Work to complete:
(a) Answer these questions using the routing patent text.
(i) According to the abstract, what happens if any problem nets emerge from the pre-routing?
(ii) What other name is given for the chip layout?
(iii) What technique is used to manufacture each metal layer over the silicon wafer?
(b) Reproduce the portion of the routing patent text that opens with the words containing "The present invention" and closes with "in integrated circuits.".

Provided text:

- - - - -

Method for managing metal resources for over-the-block routing in integrated circuits

Abstract

A method and system for managing metal resources in the physical design of integrated circuits is presented. percent metal usage is allocated for intra-block routing use by each functional block. power and clock grids are established. block designers coordinate the locations of signal ports of the blocks so as to avoid blocking any inter-block signals, areas of metal are then reserved for ports and intra-block signals. The inter-block signals are then pre-routed, avoiding the power grid, clock grid, and reserved intra-block routing metal. If any problem nets emerge from the pre-routing, better port locations and sub-block placement within the respective blocks are determined and the process is repeated.

Description

FIELD OF THE INVENTION

The present invention pertains generally to interconnect routing in integrated circuit design, and more particularly to a method for managing the metal resources used in over-the-block routing in integrated circuits.

BACKGROUND OF THE INVENTION

Integrated circuits comprise a plurality of electronic components that function together to implement a higher-level function. ICs are formed by implanting a pattern of transistors into a silicon wafer which are then connected to each other by layering multiple layers of metal materials, interleaved between dielectric material, over the transistors. The fabrication process entails the development of a schematic diagram that defines the circuits to be implemented. A chip layout is generated from the schematic. The chip layout, also referred to as the artwork, comprises a set of planar geometric shapes over several layers that implement the circuitry defined by the schematic. A mask is then generated for each layer based on the chip layout. Each metal is then successively manufactured over the silicon wafer according to the layer's associated mask using a photolithographical technique.

- - - - -

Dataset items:
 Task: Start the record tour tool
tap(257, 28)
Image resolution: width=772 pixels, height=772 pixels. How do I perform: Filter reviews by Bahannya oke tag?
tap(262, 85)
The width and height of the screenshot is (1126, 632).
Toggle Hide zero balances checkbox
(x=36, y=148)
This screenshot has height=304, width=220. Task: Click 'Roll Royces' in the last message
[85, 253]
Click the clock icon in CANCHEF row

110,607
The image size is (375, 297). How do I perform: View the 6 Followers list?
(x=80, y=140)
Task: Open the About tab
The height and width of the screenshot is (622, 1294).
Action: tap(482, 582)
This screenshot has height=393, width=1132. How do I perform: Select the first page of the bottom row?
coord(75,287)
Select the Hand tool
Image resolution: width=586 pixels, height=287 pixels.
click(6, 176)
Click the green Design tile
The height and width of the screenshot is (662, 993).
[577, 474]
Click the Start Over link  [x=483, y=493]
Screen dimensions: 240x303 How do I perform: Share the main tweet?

- - - - -

Results for each task:
(a)
(i) Better port locations and sub-block placement within the respective blocks are determined, and the process is repeated.
(ii) The artwork.
(iii) A photolithographical technique.

(b)
The present invention pertains generally to interconnect routing in integrated circuit design, and more particularly to a method for managing the metal resources used in over-the-block routing in integrated circuits.